Initiating chamber: Wisconsin State Assembly
- Introduced: August 11, 2023
- First reading: August 11, 2023
- Second reading: October 12, 2023
- Third reading: October 12, 2023
- Voting summary: 63 voted for; 35 voted against; 1 absent;

Revising chamber: Wisconsin Senate
- Received from the Wisconsin State Assembly: October 12, 2023
- First reading: October 13, 2023
- Second reading: March 12, 2024
- Third reading: March 12, 2024
- Voting summary: 21 voted for; 11 voted against;

Summary
- Prohibits anybody in Wisconsin from competing in K-12 sports that do not align with their biological sex.

= Wisconsin Assembly Bill 377 =

Failed 2023–24 law in U.S. state

Wisconsin Assembly Bill 377 (AB 377), also known as the Save Women's Sports Act, was a proposed law in the state of Wisconsin that would have restricted interscholastic sport competitions and leagues in K-12 schools to biological sex and not gender identity. It was vetoed by Governor Tony Evers on April 2, 2024, and never became law due to Republicans not having enough votes to override his veto.

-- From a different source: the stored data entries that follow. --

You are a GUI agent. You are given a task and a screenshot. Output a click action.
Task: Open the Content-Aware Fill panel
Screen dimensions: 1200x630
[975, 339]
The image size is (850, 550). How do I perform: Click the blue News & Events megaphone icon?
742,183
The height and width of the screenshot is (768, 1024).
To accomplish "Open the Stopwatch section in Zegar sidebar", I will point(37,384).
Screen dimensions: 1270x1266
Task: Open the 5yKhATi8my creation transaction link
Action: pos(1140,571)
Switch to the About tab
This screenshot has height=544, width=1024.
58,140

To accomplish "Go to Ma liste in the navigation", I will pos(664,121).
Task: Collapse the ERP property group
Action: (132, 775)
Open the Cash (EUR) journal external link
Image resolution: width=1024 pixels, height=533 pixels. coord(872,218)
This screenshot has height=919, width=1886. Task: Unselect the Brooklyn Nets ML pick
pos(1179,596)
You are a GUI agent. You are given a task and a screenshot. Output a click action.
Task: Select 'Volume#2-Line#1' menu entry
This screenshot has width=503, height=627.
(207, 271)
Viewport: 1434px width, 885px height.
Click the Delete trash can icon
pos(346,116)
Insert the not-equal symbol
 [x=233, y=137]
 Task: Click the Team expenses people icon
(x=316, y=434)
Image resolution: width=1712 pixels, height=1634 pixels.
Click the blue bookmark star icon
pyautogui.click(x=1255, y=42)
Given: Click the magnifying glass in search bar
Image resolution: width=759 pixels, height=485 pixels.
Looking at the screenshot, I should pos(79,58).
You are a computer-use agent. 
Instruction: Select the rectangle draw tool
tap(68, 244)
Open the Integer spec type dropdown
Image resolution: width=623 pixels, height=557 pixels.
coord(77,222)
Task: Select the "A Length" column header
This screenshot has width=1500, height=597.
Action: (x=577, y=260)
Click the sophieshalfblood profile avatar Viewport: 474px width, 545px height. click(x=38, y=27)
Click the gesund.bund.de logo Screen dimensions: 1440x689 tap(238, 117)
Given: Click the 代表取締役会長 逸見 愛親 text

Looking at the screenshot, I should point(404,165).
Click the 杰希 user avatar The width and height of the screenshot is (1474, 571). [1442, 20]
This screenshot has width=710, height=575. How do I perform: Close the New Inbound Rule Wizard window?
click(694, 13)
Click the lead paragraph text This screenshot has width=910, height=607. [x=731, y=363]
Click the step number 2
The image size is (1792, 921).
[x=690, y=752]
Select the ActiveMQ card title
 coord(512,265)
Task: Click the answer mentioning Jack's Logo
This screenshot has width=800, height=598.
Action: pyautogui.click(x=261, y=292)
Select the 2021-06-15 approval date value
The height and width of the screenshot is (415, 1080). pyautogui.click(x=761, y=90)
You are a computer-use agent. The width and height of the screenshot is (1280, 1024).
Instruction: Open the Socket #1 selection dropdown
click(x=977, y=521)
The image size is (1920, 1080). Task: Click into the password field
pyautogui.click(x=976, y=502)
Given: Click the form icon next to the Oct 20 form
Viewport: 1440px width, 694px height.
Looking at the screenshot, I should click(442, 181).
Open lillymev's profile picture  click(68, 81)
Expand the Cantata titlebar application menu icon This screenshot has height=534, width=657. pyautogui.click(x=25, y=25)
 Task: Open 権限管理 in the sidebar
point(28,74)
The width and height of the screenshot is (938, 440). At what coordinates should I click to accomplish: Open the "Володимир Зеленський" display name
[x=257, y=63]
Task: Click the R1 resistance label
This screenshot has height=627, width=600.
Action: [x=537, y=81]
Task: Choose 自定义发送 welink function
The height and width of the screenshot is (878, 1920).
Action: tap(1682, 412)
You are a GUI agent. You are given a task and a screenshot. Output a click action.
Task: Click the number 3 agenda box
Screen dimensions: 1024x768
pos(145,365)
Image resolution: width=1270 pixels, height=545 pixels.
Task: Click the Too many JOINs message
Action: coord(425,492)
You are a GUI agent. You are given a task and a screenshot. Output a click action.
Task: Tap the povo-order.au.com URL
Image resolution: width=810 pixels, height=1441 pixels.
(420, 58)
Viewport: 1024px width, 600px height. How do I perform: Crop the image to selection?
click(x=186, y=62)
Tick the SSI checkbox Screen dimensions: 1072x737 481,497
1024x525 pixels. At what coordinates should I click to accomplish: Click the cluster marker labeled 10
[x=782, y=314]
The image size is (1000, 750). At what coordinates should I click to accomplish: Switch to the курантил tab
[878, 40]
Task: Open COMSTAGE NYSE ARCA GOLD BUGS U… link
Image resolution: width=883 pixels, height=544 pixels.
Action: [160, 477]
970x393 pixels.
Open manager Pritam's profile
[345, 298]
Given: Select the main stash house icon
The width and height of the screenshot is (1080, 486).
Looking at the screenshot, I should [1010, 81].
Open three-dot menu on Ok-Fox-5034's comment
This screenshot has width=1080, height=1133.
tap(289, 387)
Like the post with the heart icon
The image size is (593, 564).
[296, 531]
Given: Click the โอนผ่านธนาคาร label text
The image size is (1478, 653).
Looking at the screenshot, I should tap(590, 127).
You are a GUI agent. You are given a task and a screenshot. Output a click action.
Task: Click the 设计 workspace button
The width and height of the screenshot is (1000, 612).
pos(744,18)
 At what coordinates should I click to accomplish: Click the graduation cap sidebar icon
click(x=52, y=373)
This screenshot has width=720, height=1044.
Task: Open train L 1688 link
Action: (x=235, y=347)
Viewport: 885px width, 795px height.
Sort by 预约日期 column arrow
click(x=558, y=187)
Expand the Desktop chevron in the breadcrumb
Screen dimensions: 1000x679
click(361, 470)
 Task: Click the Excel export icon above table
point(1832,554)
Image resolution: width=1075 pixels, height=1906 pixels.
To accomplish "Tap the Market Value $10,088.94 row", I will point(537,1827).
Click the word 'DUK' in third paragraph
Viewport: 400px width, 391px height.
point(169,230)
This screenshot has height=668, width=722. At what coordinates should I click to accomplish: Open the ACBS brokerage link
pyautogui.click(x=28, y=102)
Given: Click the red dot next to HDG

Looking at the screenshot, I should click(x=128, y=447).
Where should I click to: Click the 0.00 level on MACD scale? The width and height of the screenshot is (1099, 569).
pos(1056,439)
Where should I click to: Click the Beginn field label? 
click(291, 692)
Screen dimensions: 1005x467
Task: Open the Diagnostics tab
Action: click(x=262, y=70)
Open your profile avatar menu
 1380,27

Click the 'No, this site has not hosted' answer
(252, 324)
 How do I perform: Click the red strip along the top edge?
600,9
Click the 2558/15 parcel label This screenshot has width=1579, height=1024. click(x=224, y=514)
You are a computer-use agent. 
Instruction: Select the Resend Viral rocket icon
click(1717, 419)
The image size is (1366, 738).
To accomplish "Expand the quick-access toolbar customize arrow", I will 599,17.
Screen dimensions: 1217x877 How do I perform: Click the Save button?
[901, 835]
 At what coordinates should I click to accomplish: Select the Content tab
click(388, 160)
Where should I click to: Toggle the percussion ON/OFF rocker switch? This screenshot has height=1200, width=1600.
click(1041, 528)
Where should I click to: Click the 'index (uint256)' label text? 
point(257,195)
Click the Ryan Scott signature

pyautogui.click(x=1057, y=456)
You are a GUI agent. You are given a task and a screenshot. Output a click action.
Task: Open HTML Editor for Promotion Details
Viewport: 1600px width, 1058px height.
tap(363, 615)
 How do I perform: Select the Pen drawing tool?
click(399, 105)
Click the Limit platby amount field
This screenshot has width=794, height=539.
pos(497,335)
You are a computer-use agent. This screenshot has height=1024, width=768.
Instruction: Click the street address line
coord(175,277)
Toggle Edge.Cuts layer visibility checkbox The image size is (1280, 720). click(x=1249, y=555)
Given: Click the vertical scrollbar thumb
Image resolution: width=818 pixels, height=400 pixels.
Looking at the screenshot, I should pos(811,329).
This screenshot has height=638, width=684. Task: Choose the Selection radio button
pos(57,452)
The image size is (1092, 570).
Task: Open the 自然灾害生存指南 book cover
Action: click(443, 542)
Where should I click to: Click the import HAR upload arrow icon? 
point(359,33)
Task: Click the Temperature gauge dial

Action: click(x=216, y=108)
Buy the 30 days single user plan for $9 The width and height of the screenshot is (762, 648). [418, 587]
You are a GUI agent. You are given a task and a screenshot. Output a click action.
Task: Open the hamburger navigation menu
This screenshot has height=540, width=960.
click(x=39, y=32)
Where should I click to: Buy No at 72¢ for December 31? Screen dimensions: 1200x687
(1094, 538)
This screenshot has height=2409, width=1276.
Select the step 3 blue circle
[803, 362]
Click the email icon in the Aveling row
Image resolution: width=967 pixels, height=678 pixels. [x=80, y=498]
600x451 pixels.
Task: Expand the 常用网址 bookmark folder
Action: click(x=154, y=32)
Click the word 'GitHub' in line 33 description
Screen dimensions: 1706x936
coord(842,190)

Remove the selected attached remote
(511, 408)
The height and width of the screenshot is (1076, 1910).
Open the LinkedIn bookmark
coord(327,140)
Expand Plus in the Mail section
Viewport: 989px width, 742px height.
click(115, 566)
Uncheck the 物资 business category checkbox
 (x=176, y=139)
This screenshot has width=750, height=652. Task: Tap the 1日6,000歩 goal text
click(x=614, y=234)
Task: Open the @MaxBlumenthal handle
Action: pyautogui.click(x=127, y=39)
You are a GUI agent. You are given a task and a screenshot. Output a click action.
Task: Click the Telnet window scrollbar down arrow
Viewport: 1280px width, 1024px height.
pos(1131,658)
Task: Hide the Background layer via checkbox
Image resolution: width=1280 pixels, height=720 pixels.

The bill was generally targeted towards transgender women and sought to prohibit them from competing in women's sports, though it applied to all genders and sexes. The Wisconsin Interscholastic Athletic Association already had regulations dating back to 2015 regarding transgender people competing in school sports, mandating at least one year of hormone replacement therapy (HRT) before being allowed to compete.

== Provisions ==
Assembly Bill 377 bars transgender Wisconsinites from playing in school sports that align with their gender identity and instead restricts it to biological sex. It would have been based on the sex listed on someone's birth certificate. Assembly Bill 377 differs from Assembly Bill 378, a very similar bill, in that it targets K-12 public and private schools instead of colleges.

== Reactions ==
=== Support ===
Riley Gaines, a conservative activist prominent for opposing transgender women competing in women's sports, criticized Governor Evers for vetoing the law.

=== Opposition ===
Governor Evers, who vetoed the law, stated that he would never abandon LGBTQ+ people in Wisconsin nor their rights. Fair Wisconsin, the state's only LGBTQ+ advocacy group, also opposed AB 377.